** Start Listed entries **
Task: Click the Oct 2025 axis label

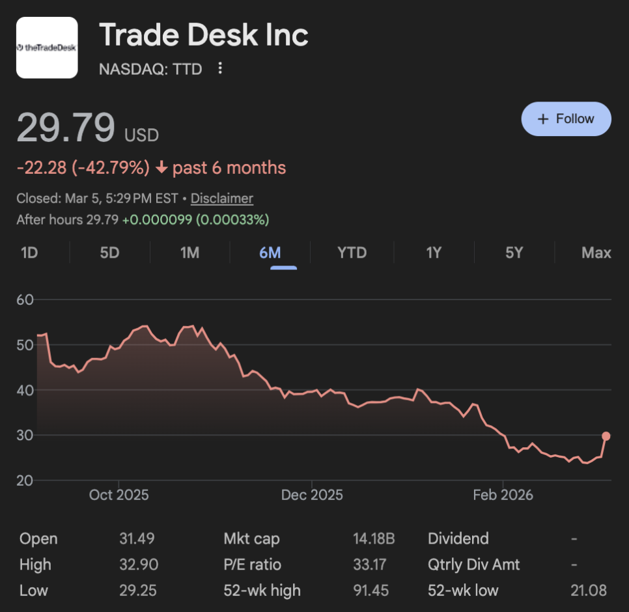Action: (x=119, y=495)
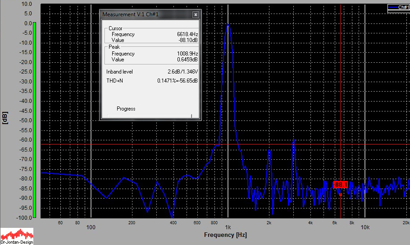Screen dimensions: 410x245
Task: Click the Progress bar in measurement window
Action: [150, 116]
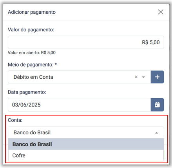Collapse the Conta dropdown using up arrow
Viewport: 172px width, 168px height.
pyautogui.click(x=156, y=133)
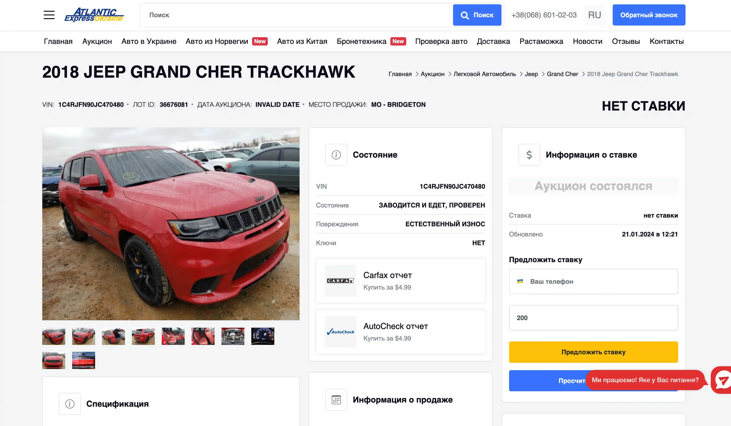Image resolution: width=731 pixels, height=426 pixels.
Task: Select the dashboard gauge thumbnail
Action: click(x=263, y=336)
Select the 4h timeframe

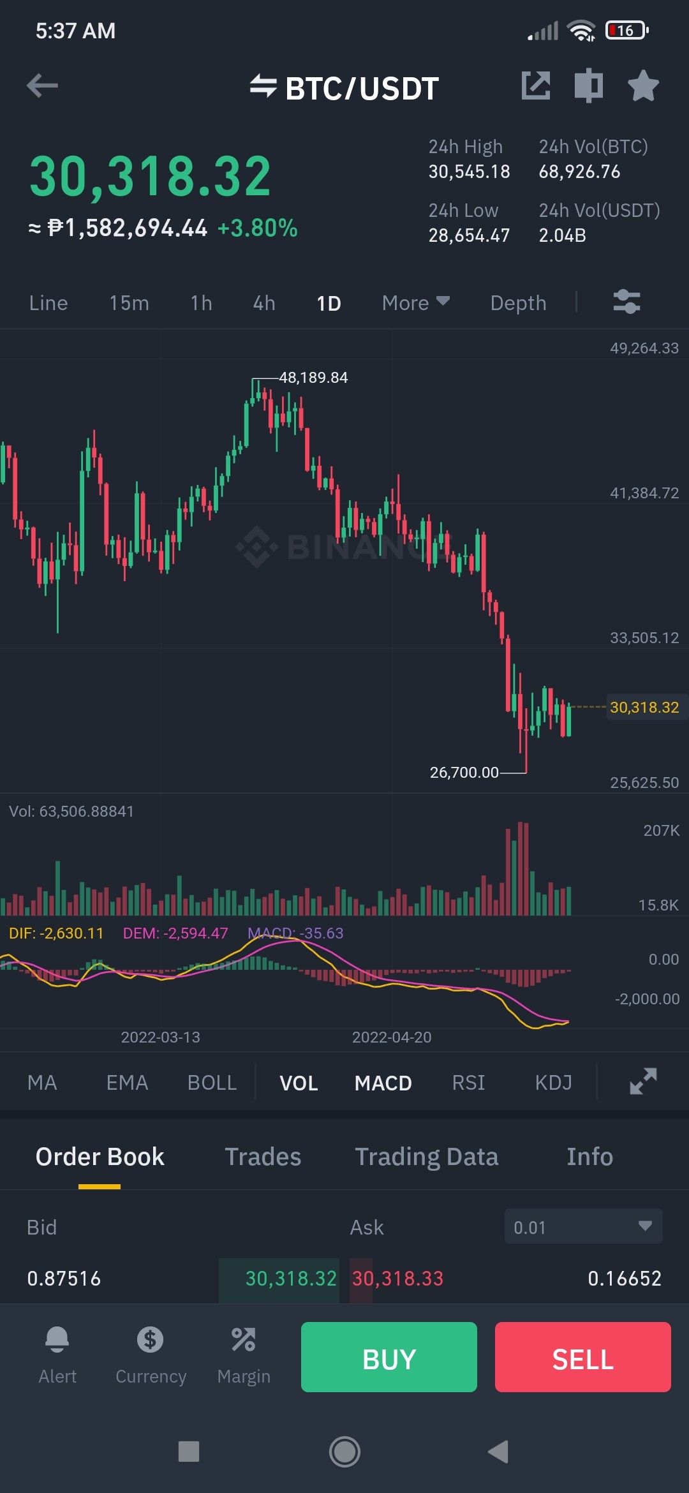264,303
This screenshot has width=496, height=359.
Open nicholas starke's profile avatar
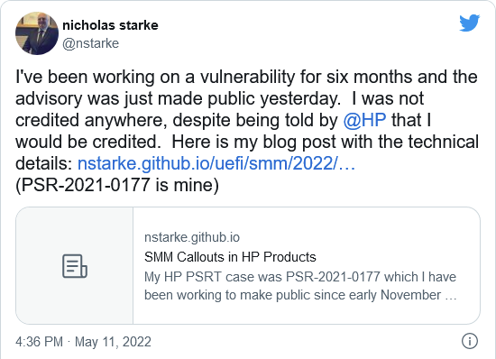click(x=37, y=33)
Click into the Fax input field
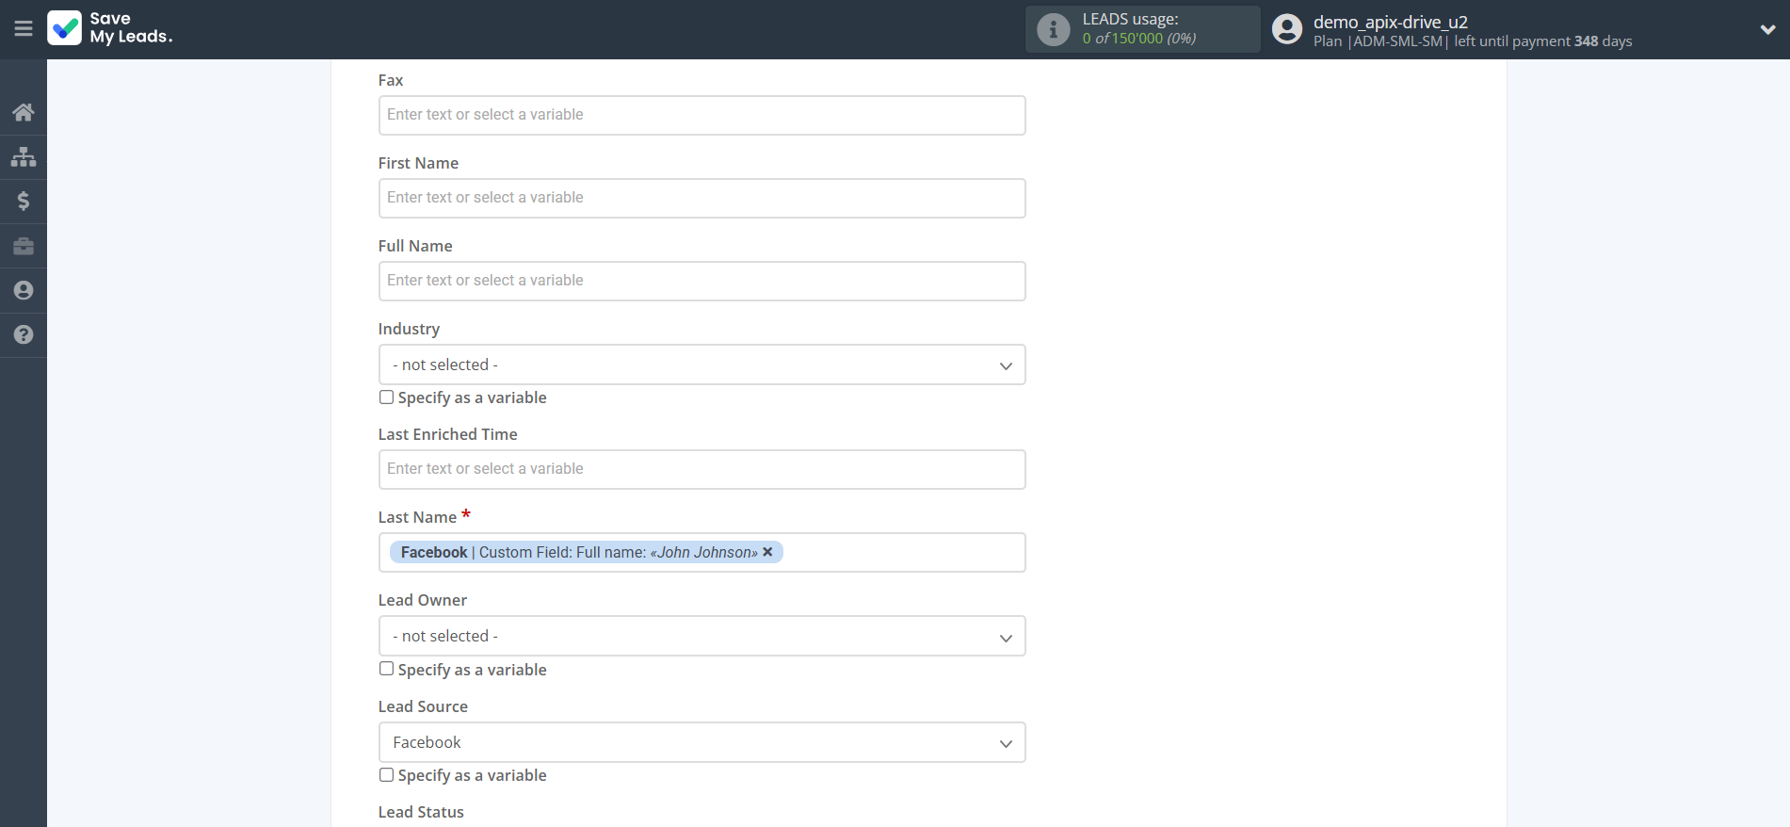1790x827 pixels. tap(701, 115)
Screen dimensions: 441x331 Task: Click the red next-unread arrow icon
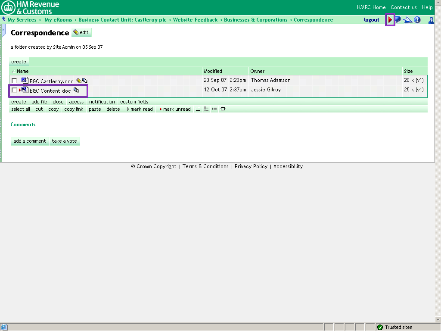390,20
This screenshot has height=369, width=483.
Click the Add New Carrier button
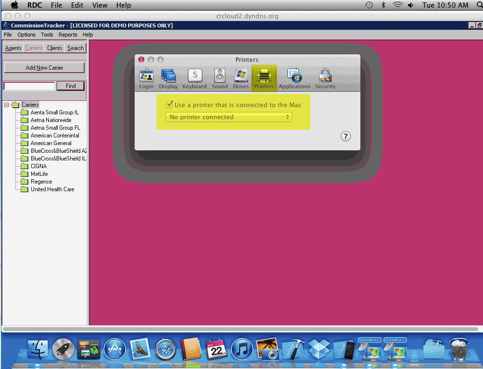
** End Listed entries **
_Instruction:_
Retype the listing above verbatim, line for line, leaving out the pictures.

_Written reply:_
Task: Click the Oct 2025 axis label

Action: (x=119, y=495)
Screen dimensions: 410x245
Task: Click the Progress bar in measurement window
Action: [150, 116]
Collapse the Conta dropdown using up arrow
Viewport: 172px width, 168px height.
pyautogui.click(x=156, y=133)
Image resolution: width=731 pixels, height=426 pixels.
Task: Select the dashboard gauge thumbnail
Action: click(x=263, y=336)
Select the 4h timeframe

264,303
This screenshot has width=496, height=359.
Open nicholas starke's profile avatar
click(x=37, y=33)
Click into the Fax input field
1790x827 pixels. tap(701, 115)
Screen dimensions: 441x331 Task: Click the red next-unread arrow icon
390,20
This screenshot has height=369, width=483.
Click the Add New Carrier button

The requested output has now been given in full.